Dataset entries:
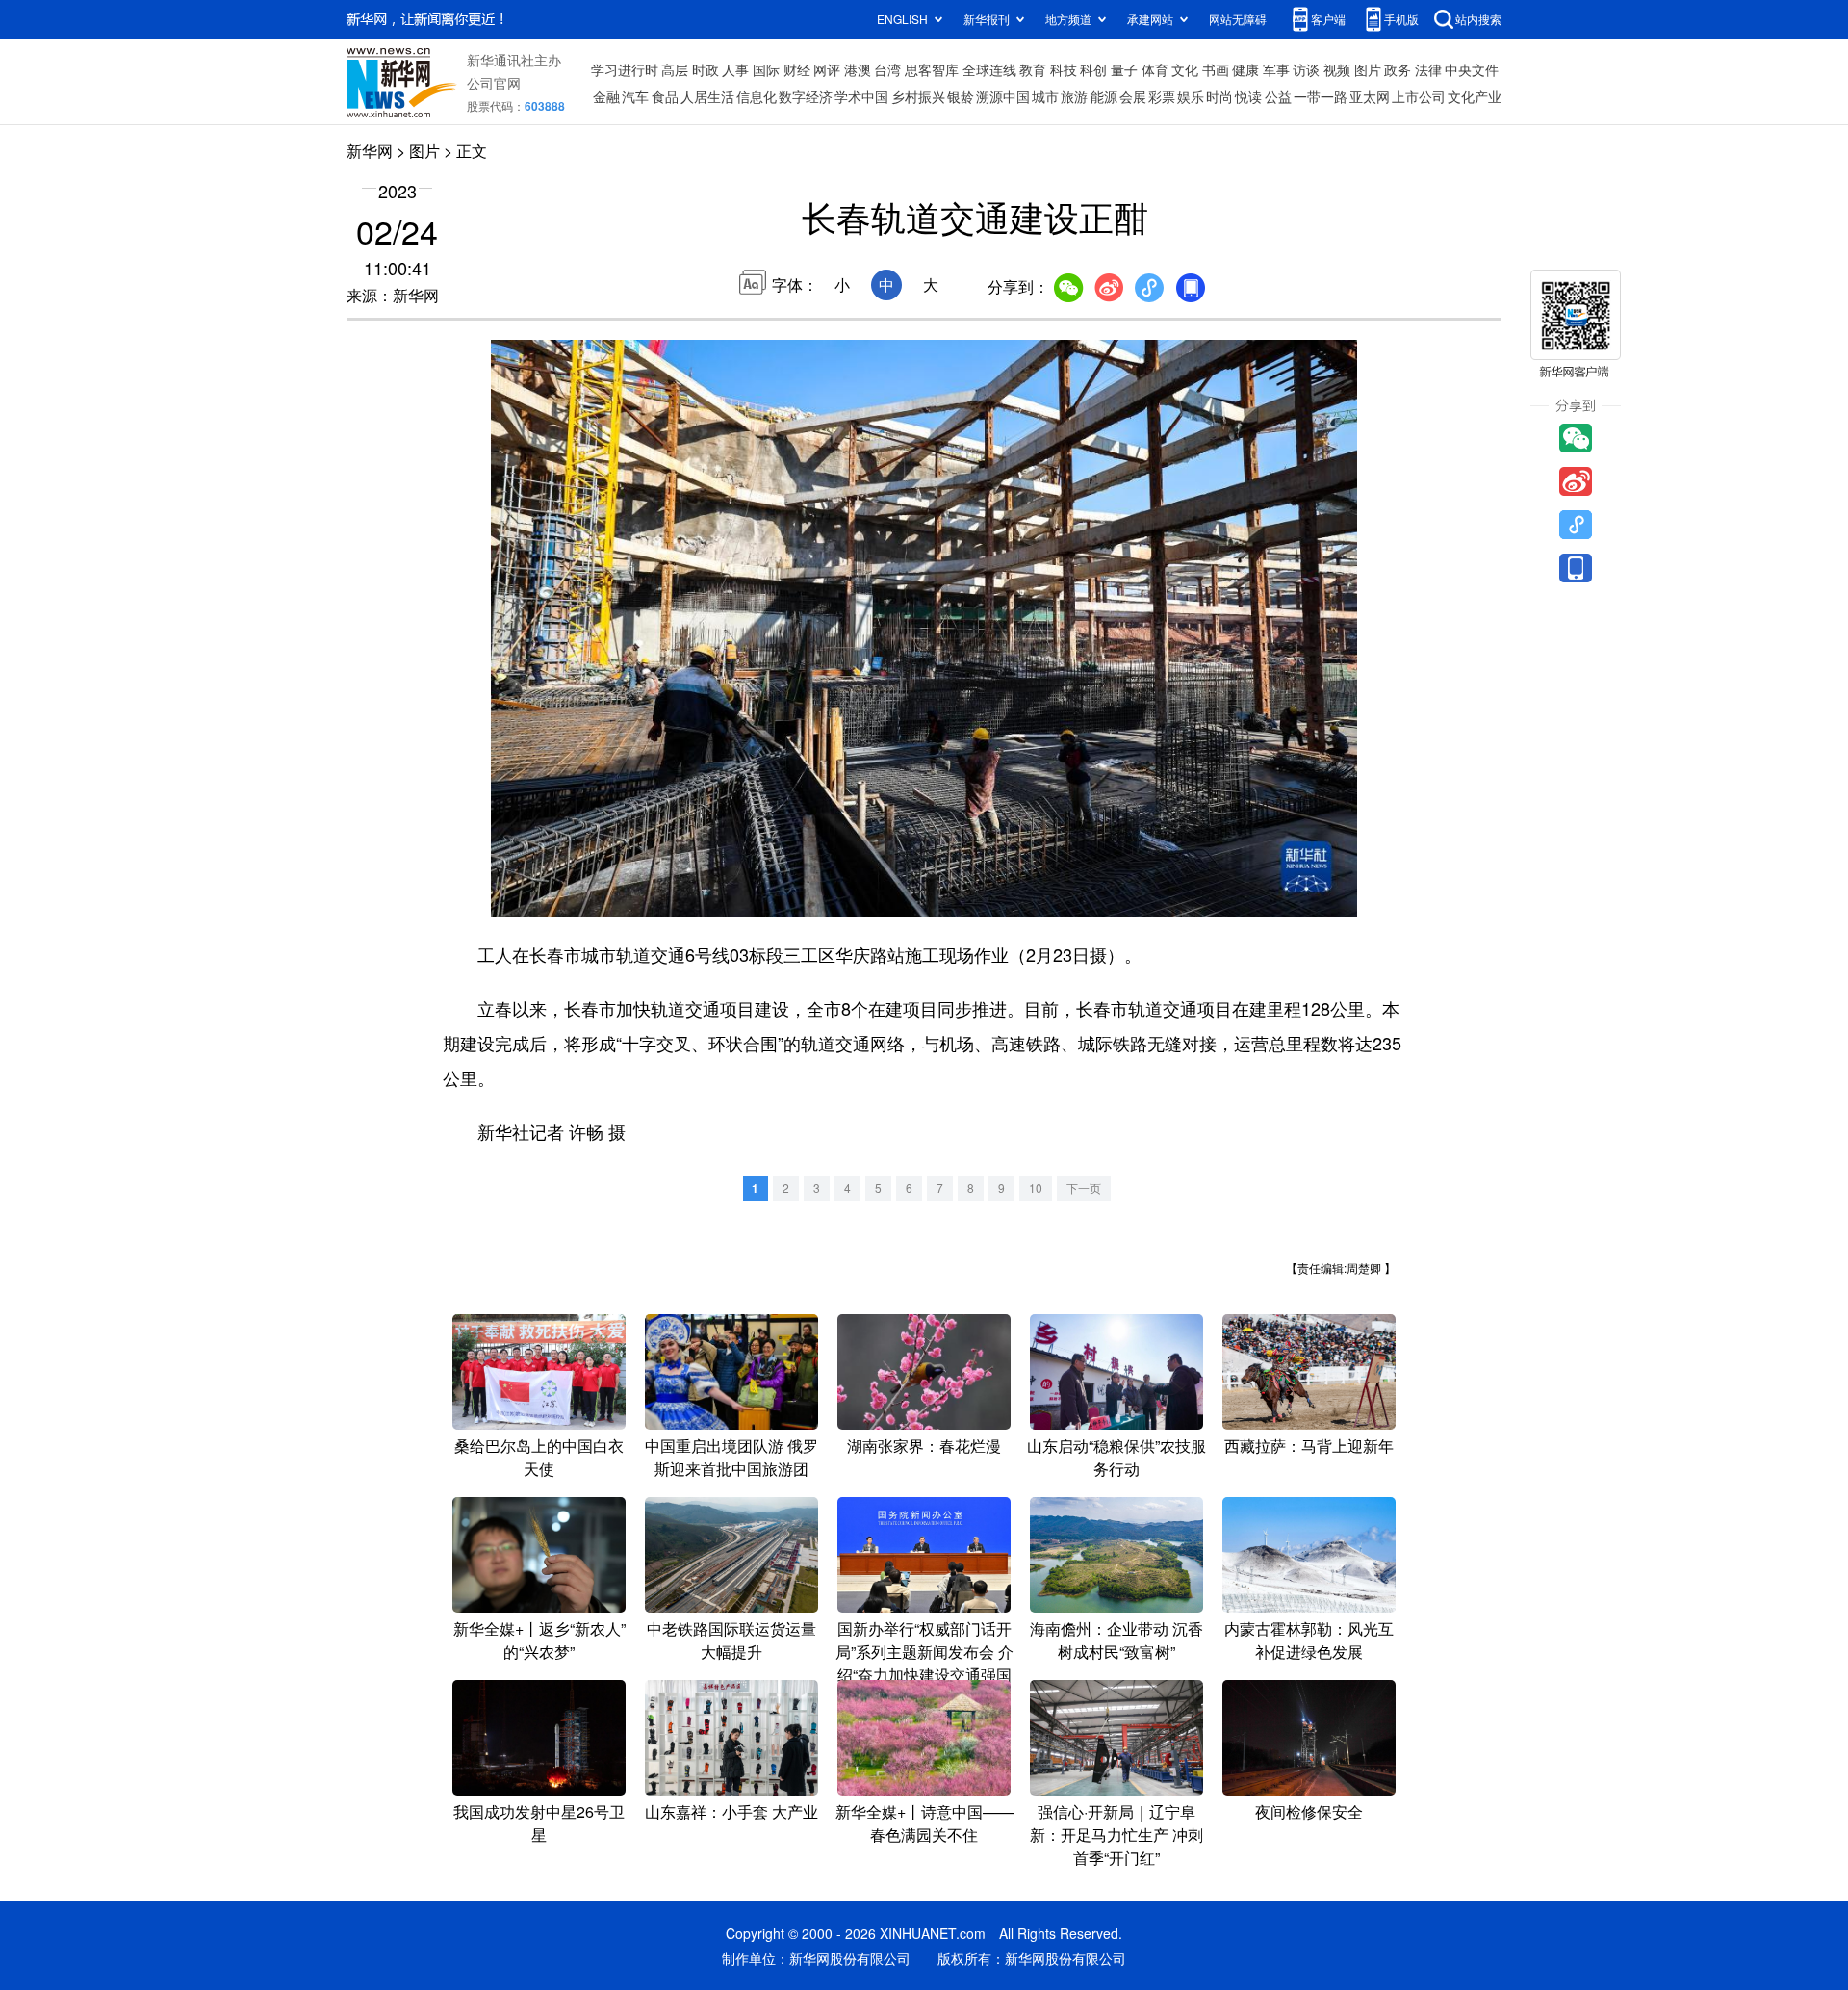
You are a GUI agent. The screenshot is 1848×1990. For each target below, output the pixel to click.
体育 (1155, 69)
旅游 (1074, 96)
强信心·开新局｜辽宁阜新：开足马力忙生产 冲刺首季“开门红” (1116, 1834)
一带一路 (1321, 96)
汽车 (635, 96)
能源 (1104, 96)
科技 (1063, 69)
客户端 (1328, 19)
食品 (665, 96)
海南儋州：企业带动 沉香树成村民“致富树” (1116, 1640)
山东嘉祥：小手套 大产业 (731, 1811)
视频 (1336, 69)
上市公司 (1419, 96)
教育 (1032, 69)
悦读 (1248, 96)
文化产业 (1475, 96)
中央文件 (1472, 69)
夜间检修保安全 (1309, 1811)
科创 (1093, 69)
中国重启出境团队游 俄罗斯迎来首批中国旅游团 (731, 1457)
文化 (1184, 69)
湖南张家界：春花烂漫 (924, 1445)
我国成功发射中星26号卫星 (539, 1823)
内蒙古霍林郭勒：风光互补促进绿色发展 (1309, 1640)
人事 (735, 69)
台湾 (887, 69)
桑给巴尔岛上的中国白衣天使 (539, 1457)
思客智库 (932, 69)
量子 (1124, 69)
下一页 (1083, 1187)
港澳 (857, 69)
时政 (705, 69)
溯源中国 (1003, 96)
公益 (1278, 96)
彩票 (1161, 96)
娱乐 (1190, 96)
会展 (1132, 96)
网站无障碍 (1238, 19)
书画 (1215, 69)
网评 (826, 69)
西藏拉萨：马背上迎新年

# WHAT THE TASK ASKS:
Copy the records exactly. Skip the pictures.

# THE ANSWER:
You are a GUI agent. The screenshot is 1848×1990. For each target below, output the pixel to click.
体育 (1155, 69)
旅游 (1074, 96)
强信心·开新局｜辽宁阜新：开足马力忙生产 冲刺首季“开门红” (1116, 1834)
一带一路 (1321, 96)
汽车 (635, 96)
能源 (1104, 96)
科技 (1063, 69)
客户端 (1328, 19)
食品 (665, 96)
海南儋州：企业带动 沉香树成村民“致富树” (1116, 1640)
山东嘉祥：小手套 大产业 (731, 1811)
视频 (1336, 69)
上市公司 (1419, 96)
教育 (1032, 69)
悦读 (1248, 96)
文化产业 (1475, 96)
中央文件 (1472, 69)
夜间检修保安全 (1309, 1811)
科创 (1093, 69)
中国重启出境团队游 俄罗斯迎来首批中国旅游团 (731, 1457)
文化 (1184, 69)
湖南张家界：春花烂漫 (924, 1445)
我国成功发射中星26号卫星 (539, 1823)
内蒙古霍林郭勒：风光互补促进绿色发展 (1309, 1640)
人事 (735, 69)
台湾 (887, 69)
桑给巴尔岛上的中国白衣天使 (539, 1457)
思客智库 (932, 69)
量子 (1124, 69)
下一页 (1083, 1187)
港澳 (857, 69)
时政 (705, 69)
溯源中国 (1003, 96)
公益 (1278, 96)
彩票 (1161, 96)
娱乐 (1190, 96)
会展 (1132, 96)
网站无障碍 (1238, 19)
书画 (1215, 69)
网评 (826, 69)
西藏拉萨：马背上迎新年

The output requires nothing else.